Who is it that is after you and what do they want?
Well – the reality is there are a LOT of people, companies, organizations, nation states, and bad guys that are trying to scam, collect info, rip off, cheat, steal, and/or infect your computer, phone, tablet, smart phone, connected washing machine, etc. They don’t care how big or small or rich or poor, you or your company are. They are running programs that connect with as many users or machines as possible. It’s a numbers game. For every diligent (slightly paranoid) technology user out there that doesn’t fall for their tricks, there are plenty that will.
Think before you click!
I’m not advocating for burying all your electronics in the potted geranium and building a hut out in the woods. But we’d all be safer if we went online with the assumption that people are “out to get us.” If we researched each app that we’re about to install on our phone or tablet, or scrutinized the address of the website, or link to click on, or email from an unknown someone BEFORE we click, or open, or install – we’d stand out from others as being safe and savvy technology users.
Here are some friendly reminders:
- If you have any doubt as to the status of patching and updating on your computer (or phone, tablet, servers on your network), or how recently your anti-virus was updated – STOP and ask your IT professional to confirm all is in order. Have them show you how to check for yourself (Note – some business networks have the updates disabled for end-users as it’s handled centrally by IT).

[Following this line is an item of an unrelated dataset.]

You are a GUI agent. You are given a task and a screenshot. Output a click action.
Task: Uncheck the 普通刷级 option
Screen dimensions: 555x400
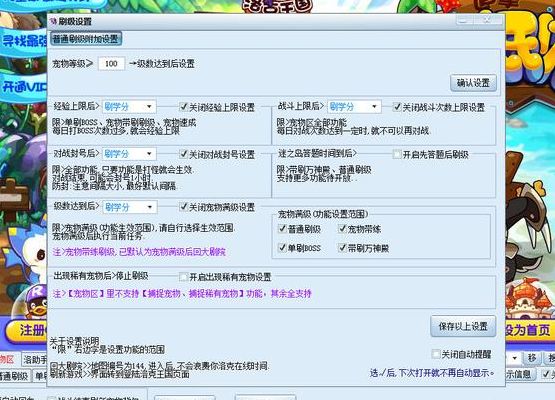point(282,229)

- Before you open an email – look at who it’s from. Recognize them? Expecting an email with an attachment? Ok, then proceed – but with caution.
- Even if you do recognize the sender, proceed with caution when it comes to attachments. It’s not just program installers (exe files for Windows or dmg files for Mac) that can infect you. Viruses are found in PDF, Word, Excel, JPG, etc., because we’ve all learned to watch out for the installers, so the bad guys evolved to use other file formats. We need to evolve to look carefully at all other types of attachments as well.

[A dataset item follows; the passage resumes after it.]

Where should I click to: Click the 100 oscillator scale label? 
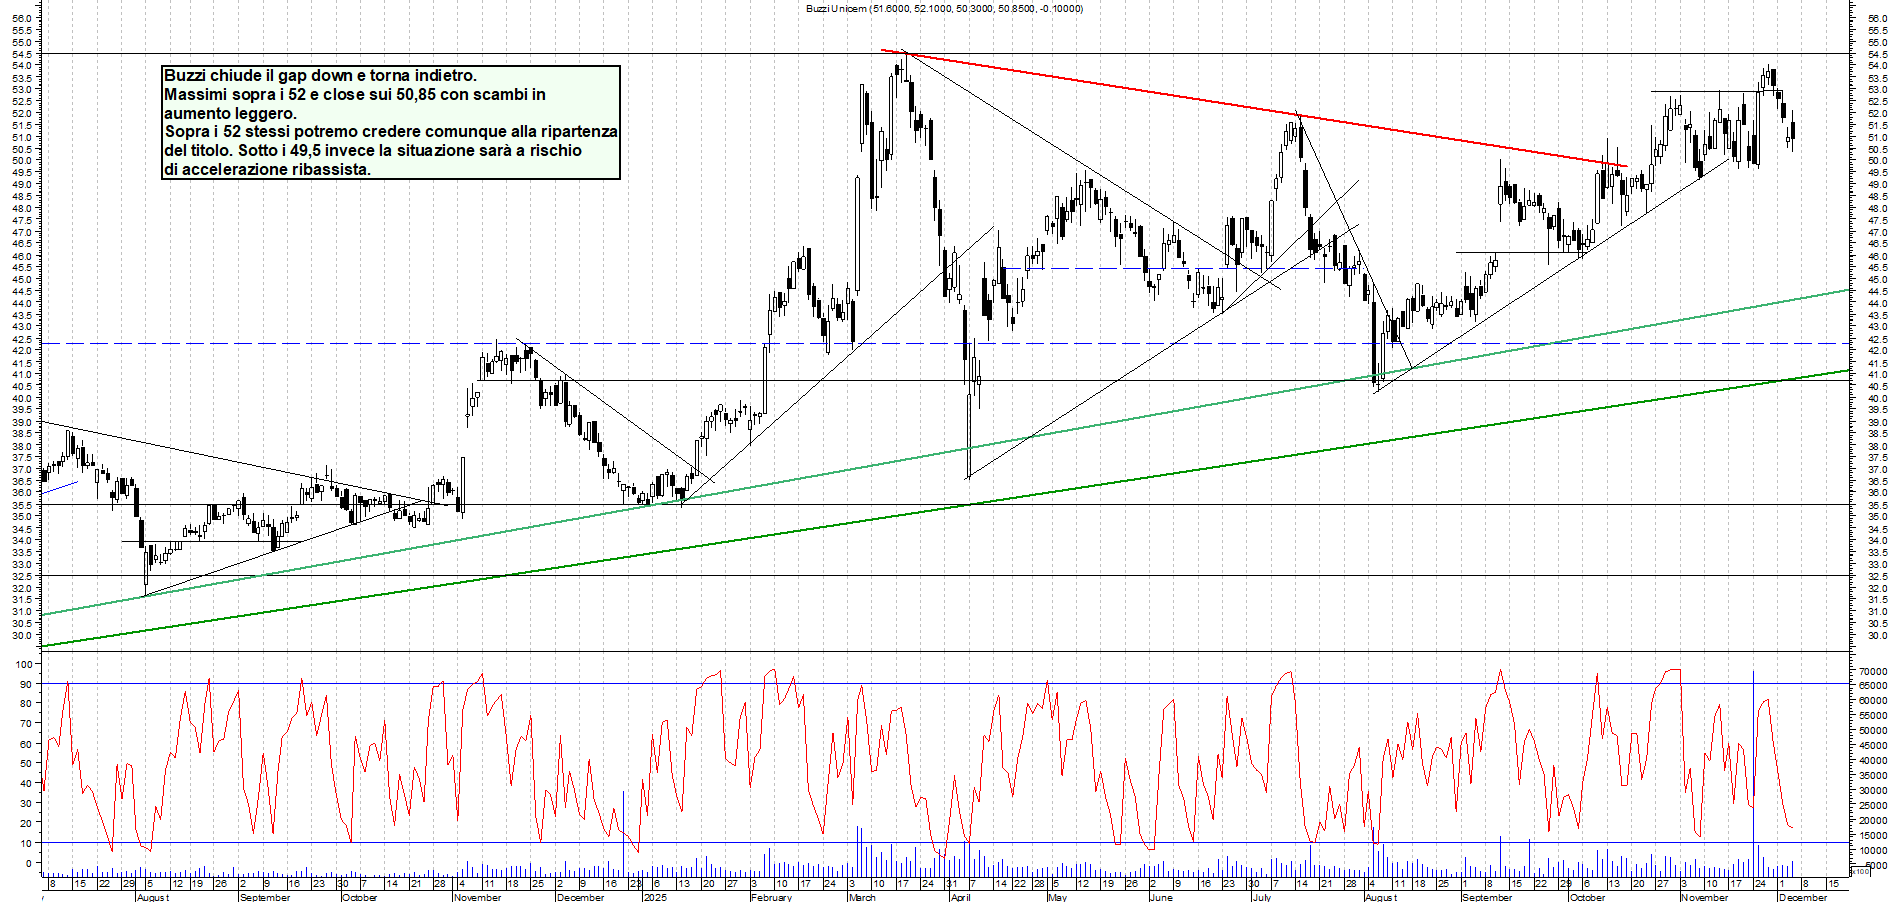coord(20,664)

- Here’s the next trick they might try – instead of email coming from firstname.lastname@example.org (perfectly legitimate) – the bad guys will send it from yourfriend@email@example.com.Notice the extra “@me.com” on the end there? If you just back away from the Running of the Bulls in Pamplona and are faced with a huge amount of email in the inbox, you might not take notice – and that’s what they are counting on (not you running with the bulls, but not noticing their little tricks) and you click to open the email and TaDa you have a virus.
- When in doubt, pick up the phone and call the person and ask, “Hey Bob, did you send me an email with an attachment?” It’s old school – and it works.
Be (and stay) paranoid my friends, it will save you time and frustration.